Ole Miss football coach Lane Kiffin says players whose conferences have decided to postpone fall sports should be free to transfer without penalty.
During an appearance on the SEC Network on Tuesday, Kiffin said it's a "shame" that players are unable to do so.
"Kids are having their schools or their conferences deciding to shut down, so they can't play, and a lot of them have a lot of money on the line with the next level, or they just want to play their last year," Kiffin said. "So it's really unfortunate that the NCAA is not allowing them to transfer and be eligible immediately. We're being told that won't even go into a waiver process, so I feel really bad for those kids. It's not their fault. Why can't they come play somewhere? That doesn't make any sense to me."
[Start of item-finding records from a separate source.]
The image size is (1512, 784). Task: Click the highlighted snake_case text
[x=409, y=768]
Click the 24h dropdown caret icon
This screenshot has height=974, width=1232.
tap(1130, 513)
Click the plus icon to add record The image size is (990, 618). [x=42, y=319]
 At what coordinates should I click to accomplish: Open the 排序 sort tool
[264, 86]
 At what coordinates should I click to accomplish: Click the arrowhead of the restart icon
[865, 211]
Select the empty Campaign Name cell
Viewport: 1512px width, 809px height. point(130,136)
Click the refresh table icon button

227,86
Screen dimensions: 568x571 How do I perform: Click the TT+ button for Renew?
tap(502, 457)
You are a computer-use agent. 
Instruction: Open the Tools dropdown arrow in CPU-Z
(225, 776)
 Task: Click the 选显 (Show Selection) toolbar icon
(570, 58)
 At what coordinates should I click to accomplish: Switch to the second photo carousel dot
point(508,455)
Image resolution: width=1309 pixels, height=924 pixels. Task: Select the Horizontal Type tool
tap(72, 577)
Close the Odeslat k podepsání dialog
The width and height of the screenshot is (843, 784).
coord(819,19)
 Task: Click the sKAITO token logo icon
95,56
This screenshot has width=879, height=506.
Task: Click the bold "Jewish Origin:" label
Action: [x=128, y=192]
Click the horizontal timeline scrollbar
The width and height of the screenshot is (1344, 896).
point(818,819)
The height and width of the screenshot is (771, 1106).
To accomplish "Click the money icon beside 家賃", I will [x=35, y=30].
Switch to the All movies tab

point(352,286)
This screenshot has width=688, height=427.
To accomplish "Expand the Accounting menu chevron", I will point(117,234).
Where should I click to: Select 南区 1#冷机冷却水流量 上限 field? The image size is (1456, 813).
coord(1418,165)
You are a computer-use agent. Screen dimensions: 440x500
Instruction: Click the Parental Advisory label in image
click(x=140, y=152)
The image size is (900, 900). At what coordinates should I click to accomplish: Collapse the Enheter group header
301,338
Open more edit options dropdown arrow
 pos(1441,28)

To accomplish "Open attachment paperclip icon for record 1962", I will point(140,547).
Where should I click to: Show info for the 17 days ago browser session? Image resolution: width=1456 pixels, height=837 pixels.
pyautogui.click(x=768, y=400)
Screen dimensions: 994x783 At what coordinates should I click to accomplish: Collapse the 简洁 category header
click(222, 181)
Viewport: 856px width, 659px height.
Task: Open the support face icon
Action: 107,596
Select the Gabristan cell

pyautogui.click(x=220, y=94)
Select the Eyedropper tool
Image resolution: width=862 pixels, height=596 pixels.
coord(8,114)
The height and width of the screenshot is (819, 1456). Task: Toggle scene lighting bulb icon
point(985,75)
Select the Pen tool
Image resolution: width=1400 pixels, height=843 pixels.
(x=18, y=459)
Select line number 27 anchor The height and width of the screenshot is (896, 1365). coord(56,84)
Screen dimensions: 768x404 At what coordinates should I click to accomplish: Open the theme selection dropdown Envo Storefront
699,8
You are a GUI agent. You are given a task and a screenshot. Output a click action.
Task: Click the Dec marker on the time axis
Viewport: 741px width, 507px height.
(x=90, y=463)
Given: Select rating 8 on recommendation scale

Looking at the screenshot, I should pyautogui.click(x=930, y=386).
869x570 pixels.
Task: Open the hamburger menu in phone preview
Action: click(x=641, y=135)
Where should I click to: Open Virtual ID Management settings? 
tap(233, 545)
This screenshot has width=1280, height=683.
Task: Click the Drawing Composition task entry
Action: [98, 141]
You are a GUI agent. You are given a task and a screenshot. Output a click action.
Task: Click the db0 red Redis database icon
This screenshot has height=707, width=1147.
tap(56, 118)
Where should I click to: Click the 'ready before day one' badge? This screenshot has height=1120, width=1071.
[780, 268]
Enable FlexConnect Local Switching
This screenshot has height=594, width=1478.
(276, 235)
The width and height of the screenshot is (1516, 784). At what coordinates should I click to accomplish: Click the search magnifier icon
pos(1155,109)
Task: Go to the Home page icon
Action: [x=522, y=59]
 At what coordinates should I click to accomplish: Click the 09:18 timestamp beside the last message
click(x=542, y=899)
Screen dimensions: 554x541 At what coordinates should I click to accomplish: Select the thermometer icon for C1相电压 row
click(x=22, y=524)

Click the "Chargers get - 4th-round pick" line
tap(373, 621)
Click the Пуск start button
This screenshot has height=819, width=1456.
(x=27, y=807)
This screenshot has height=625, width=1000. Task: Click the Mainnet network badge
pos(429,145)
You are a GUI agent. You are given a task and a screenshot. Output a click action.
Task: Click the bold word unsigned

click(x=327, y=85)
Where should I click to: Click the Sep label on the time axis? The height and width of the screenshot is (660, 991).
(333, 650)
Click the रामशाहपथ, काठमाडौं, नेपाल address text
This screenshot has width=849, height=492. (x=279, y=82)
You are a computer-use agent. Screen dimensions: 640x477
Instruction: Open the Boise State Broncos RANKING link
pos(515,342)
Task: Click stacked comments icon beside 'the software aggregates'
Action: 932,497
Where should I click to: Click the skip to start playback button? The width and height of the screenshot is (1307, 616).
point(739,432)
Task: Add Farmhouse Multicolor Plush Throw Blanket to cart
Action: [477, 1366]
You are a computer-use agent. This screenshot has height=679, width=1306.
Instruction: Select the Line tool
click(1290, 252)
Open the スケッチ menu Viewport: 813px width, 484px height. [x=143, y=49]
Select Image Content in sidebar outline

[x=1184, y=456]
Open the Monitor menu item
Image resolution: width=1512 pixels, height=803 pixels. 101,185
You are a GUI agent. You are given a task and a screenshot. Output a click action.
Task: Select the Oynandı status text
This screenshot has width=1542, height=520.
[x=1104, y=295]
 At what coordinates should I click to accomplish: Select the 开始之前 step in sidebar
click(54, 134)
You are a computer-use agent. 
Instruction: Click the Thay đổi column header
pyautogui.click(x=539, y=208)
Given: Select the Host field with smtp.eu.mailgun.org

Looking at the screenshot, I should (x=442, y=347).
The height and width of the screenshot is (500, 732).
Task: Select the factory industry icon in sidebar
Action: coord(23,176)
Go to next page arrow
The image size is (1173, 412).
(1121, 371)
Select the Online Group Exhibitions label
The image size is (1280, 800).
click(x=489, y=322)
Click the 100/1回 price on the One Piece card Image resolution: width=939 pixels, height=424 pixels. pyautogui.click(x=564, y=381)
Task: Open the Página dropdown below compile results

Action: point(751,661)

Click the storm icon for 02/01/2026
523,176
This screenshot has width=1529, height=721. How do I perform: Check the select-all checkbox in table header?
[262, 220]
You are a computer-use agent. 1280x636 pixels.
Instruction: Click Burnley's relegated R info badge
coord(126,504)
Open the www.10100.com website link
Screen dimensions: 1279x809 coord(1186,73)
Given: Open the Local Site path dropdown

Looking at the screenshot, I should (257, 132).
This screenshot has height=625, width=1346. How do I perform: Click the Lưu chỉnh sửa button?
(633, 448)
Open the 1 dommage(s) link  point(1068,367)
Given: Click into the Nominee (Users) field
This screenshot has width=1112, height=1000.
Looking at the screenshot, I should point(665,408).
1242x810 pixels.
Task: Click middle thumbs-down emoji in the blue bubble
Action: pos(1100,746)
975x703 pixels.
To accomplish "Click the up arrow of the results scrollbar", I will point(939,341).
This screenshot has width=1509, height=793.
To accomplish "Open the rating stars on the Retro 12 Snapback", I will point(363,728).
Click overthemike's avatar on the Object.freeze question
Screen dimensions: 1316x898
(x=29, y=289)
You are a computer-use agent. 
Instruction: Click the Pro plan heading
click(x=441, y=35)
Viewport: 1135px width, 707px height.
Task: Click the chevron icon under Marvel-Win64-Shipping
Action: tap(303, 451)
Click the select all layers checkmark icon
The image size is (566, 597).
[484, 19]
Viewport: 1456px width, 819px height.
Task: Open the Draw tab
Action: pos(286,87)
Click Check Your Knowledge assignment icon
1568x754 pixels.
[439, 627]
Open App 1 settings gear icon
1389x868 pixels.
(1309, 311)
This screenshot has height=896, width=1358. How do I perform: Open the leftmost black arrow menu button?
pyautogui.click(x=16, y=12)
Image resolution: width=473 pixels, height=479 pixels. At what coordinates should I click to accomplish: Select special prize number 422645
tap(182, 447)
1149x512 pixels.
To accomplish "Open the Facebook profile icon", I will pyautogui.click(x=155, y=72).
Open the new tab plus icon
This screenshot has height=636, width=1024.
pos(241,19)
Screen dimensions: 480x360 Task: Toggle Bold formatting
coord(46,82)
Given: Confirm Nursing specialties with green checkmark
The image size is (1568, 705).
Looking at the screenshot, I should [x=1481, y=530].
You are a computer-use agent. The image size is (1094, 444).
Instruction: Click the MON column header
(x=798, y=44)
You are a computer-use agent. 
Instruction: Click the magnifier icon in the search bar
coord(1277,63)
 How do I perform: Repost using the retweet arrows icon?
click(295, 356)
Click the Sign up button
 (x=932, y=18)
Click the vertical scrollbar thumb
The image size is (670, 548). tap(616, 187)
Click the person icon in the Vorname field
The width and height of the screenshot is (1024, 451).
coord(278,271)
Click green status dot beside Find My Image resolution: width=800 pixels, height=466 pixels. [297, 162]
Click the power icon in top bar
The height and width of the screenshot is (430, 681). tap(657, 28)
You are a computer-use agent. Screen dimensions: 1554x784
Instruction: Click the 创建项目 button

On Aug. 11, the Big Ten and Pac-12 announced that because of the coronavirus pandemic they would not be playing football in the fall and aimed instead to play in the spring.
The SEC, ACC and Big 12 all have announced plans to start their seasons on Sept. 26. The SEC plans to play a 10-game, conference-only schedule.
On Tuesday, Alabama coach Nick Saban said spring football wouldn't be appealing to pro prospects.
"I think one of the real consequences of this is, if you're a junior or a senior and you have an NFL grade, are you going to play in the spring?" Saban said. "Or is that going to become sort of a JV season with a lot of these juniors and seniors opting out?"
Kiffin said he asked the SEC about players transferring from conferences that aren't playing in the fall and was told that there would be no special waiver available, and the only players who can transfer without having to sit are graduate transfers.
Kiffin, who was Saban's offensive coordinator at Alabama from 2014 to 2016, said players are excited to be back practicing and preparing for the season. Ole Miss is scheduled to open the season at home against Florida on Sept. 16.
However, Kiffin said the biggest challenge his team faces is fighting the spread of COVID-19.
"The big challenge is not when they're with us," he said. "The big challenge is when they're away from us and dealing with this, and [they're] doing a good job because the college environment is not doing a very good job of it and the environment in general."